Et parce que, pour plus de célérité, dans l’accomplissement de l’œuvre définitive, le vêtement, les travaux se sont répartis entre plusieurs classes d’industrieux, vous voulez, par une distinction arbitraire, que l’ordre de succession de ces travaux soit la raison de leur importance, en sorte que le premier ne mérite pas même le nom de travail, et que le dernier, travail par excellence, soit seul digne des faveurs du monopole ? Je ne crois pas qu’on puisse pousser plus loin l’esprit de système et de partialité.

L’agriculteur, dira-t-on, n’a pas comme le fabricant tout exécuté par lui-même ; la nature l’a aidé ; et s’il y a du travail, tout n’est pas travail dans le blé.

Mais tout est travail dans sa valeur, répéterai-je.
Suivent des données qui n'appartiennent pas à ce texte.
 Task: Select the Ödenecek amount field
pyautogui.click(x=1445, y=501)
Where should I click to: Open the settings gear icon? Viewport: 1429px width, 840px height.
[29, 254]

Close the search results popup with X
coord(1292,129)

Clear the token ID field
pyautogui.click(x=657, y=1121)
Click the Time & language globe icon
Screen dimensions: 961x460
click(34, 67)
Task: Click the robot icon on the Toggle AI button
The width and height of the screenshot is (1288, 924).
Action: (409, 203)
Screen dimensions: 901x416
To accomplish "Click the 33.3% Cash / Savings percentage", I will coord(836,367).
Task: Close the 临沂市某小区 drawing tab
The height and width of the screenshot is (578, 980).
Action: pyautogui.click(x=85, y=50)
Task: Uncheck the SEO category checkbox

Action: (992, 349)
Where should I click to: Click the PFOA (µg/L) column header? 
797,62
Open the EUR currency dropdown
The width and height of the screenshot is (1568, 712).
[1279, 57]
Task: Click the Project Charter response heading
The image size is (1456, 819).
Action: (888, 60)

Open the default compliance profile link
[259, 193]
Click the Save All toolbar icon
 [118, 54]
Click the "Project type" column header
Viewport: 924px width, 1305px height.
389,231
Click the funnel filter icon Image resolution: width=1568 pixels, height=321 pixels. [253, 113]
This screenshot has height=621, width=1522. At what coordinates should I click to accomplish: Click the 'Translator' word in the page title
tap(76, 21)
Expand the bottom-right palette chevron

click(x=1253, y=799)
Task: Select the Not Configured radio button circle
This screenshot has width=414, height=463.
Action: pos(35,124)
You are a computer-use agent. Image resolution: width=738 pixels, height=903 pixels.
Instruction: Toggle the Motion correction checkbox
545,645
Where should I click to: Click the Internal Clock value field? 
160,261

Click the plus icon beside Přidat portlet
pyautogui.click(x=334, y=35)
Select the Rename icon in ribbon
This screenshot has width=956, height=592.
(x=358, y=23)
Je veux que la nature ait concouru à la formation matérielle du grain ; je veux que cette formation soit exclusivement son ouvrage ; mais convenez que je l’y ai contrainte par mon travail, et quand je vous vends du blé, ce n’est point le travail de la nature que je me fais payer, mais le mien.

Et, à ce compte, les objets fabriqués ne seraient pas non plus des produits du travail. Le manufacturier ne se fait-il pas seconder aussi par la nature ? Ne s’empare-t-il pas, à l’aide de la machine à vapeur, du poids de l’atmosphère, comme à l’aide de la charrue je m’empare de son humidité ? A-t-il créé les lois de la gravitation, de la transmission des forces, de l’affinité ?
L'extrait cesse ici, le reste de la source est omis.